Date: Dec 01 2010 02:57 pm [Report This]
Title: Poolside Problem, Talan Trouble Reviewer: L8Bleumr Signed
Great chapter. Such emotions wrapped around wonderful use of dialog. Haldir is written well. I like to see him like this. And Orophin and Rumil seem very mischievous. But I love how Amorith seems to come unraveled in the talan as she relives a moment in time. Can't wait to know more of their story.

Author's Response: This chapter took me a few days, as I stripped it down from its original content and had to think of how to rewrite it in such a manner that the new ideas merged with the old that I wanted to keep. Haldir has been one of my favorite characters when I read the books, and I have always wanted to write something involving him. As for Amorith, all that rage and pent up desire she has been holding onto for centuries showed her softer side, and I am trying to portray her as more than some tragic heroine. Everyone has a past, and there are always motivating factors. Glad you are enjoying this, and thanks as always for your thoughts.
Date: Nov 30 2010 01:24 pm [Report This]
Title: Beginnings Reviewer: L8Bleumr Signed
This is such a unique way to start a story.

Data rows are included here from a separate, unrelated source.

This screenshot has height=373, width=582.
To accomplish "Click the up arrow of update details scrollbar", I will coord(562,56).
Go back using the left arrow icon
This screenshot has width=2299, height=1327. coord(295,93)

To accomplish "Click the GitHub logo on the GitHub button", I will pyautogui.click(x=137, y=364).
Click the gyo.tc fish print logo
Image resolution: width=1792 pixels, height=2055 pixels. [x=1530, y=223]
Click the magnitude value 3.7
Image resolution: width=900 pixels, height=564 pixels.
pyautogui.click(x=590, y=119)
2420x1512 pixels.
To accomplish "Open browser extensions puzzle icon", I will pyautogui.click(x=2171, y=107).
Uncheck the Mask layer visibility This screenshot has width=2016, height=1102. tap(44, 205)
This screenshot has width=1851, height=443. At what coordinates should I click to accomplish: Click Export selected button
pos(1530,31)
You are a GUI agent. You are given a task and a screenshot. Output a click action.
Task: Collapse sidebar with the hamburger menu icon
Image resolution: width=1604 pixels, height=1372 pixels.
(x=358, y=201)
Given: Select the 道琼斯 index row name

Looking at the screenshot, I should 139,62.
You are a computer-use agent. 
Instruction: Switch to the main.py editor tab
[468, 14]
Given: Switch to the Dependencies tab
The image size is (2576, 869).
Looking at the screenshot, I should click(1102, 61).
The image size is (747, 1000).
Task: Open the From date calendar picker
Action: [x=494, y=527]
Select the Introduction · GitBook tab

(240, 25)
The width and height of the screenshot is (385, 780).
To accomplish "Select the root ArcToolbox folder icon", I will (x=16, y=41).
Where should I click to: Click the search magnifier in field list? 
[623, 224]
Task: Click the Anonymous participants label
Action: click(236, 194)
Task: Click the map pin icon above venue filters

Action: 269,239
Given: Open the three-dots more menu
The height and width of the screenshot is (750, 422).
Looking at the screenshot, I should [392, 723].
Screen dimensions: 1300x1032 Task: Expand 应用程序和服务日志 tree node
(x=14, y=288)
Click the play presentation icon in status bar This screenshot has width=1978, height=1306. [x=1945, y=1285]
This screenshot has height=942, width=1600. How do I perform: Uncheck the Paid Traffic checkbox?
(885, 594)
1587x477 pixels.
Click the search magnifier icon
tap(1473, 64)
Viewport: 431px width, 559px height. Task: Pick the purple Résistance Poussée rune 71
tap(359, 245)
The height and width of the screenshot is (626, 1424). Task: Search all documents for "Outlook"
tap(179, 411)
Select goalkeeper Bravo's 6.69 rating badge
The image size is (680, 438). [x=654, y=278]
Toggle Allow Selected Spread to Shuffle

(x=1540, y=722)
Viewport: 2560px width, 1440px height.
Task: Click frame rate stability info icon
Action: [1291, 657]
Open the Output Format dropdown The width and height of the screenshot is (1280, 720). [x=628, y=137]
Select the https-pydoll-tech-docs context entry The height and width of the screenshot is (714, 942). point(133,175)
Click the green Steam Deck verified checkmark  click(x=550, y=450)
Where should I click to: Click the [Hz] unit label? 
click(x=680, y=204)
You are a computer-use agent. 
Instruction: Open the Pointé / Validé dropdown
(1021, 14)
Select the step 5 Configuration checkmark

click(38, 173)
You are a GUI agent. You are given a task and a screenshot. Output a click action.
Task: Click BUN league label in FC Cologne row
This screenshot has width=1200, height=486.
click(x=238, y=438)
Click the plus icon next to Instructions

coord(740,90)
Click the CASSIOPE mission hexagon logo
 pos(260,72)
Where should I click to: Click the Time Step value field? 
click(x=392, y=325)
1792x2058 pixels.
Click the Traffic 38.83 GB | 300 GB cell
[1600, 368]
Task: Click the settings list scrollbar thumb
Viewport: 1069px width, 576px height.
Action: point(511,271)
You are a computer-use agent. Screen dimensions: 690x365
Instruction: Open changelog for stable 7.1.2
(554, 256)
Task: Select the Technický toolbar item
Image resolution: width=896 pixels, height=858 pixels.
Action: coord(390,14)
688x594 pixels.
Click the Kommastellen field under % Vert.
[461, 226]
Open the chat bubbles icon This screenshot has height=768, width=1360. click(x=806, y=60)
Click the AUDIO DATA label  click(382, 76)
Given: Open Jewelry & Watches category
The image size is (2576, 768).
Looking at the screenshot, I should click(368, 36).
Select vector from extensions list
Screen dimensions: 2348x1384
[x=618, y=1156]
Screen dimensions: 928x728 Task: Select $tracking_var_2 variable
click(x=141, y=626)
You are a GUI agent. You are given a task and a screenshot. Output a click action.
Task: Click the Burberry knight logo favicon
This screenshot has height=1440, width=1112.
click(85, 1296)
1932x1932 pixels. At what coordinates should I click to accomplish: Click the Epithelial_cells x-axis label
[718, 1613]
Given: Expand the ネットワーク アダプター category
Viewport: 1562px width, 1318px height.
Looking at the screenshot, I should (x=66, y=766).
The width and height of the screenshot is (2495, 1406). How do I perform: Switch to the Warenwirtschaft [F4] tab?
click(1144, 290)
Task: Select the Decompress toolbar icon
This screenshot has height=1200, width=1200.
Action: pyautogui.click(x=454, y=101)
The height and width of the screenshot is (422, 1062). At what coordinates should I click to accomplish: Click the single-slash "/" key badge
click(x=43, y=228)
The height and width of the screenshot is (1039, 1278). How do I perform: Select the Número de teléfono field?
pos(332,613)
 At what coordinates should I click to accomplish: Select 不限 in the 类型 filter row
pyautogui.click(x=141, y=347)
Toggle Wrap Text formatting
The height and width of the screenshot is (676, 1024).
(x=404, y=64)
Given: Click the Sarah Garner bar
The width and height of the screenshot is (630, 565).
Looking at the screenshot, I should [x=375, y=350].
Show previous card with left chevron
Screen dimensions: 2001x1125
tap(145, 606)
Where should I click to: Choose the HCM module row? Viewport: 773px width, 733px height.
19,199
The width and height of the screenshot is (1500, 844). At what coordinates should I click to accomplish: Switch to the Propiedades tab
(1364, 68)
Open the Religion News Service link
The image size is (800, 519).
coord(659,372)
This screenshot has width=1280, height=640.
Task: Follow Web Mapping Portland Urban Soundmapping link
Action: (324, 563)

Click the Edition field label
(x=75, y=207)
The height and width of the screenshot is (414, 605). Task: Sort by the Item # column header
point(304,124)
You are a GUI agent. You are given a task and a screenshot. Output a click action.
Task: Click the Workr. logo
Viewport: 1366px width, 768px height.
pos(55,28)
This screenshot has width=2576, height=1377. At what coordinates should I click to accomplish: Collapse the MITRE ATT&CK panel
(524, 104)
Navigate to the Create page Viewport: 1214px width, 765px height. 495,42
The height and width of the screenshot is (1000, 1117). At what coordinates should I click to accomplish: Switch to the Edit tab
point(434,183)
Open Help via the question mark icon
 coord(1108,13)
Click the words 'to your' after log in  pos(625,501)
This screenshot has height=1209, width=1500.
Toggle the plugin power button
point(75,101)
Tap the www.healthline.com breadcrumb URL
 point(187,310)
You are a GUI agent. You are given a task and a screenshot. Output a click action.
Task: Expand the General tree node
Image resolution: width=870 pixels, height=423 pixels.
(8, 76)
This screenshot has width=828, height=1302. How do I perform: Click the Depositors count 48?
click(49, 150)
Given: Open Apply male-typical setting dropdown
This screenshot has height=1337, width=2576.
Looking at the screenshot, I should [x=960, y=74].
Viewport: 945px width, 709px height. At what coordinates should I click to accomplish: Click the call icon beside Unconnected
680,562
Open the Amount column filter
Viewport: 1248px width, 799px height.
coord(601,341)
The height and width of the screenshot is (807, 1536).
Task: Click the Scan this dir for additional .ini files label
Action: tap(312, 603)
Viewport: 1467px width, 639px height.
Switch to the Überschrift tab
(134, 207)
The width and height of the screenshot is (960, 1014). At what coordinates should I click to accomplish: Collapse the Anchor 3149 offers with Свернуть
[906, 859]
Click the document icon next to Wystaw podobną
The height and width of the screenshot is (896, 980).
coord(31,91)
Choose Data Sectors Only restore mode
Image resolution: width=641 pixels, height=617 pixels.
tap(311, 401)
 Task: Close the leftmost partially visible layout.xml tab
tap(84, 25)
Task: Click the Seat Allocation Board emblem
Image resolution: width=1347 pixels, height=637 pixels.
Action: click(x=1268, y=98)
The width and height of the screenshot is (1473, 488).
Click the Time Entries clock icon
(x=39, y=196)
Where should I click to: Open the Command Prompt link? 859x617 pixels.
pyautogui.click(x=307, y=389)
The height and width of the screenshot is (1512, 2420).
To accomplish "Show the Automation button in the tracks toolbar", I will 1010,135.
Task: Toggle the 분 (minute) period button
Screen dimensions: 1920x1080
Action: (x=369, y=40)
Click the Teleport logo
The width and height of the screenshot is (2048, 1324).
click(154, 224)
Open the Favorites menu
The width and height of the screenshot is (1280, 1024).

You have given us much of the sister's history in this way without having to actually visit the events. I cannot wait to hear from Amorith herself. I like her strength. I have always had a thing for a feminine warrior. I am ready to know more about her. I'm enjoying how you are slowly unfolding this story. Keep it up.

Author's Response: Thank you L8bleumr for your thoughts and kind words. I wanted to take a different approach and highlight the ancient magic and crafting abilities of the Noldor in a distinct manner, but not outrageously so either. I'm glad you found Forfirith's history told in an appropritate manner. The next chapters are mostly regarding Amorith, with a few diversions. Don't we all romanticize the idea of a feminine warrior? ;) Anyway, I am revising the next chapter and hope to have it posted soon.
Date: Nov 27 2010 07:47 pm [Report This]
Title: Into Thoughts Reviewer: L8Bleumr Signed
Don't worry about reviews. They will come. Sometimes it takes a while, especially with a new story. I think you are off to a good start. I can tell this is just the build up or intro to the real tale. I must admit, I am a sucker for a story with Thranduil and was excited to see him mentioned in the summary. I am curious to see where this leads to. On with the show.

Author's Response: Thank you for your thoughts. It has been about five years since I have written any fanfic, and this story has been in my head all these years, nagging me to be finished. I really am in love with the story, so here I am, back at it! Although I have chapters 1-26 already typed (and on the website where this story is already posted, I think up to chapter 21 is present), I am revieweing each chapter as new ideas came to me. I am trying not to let my disappointment over lack of reviews get to me. So yes, as you said, on with the show!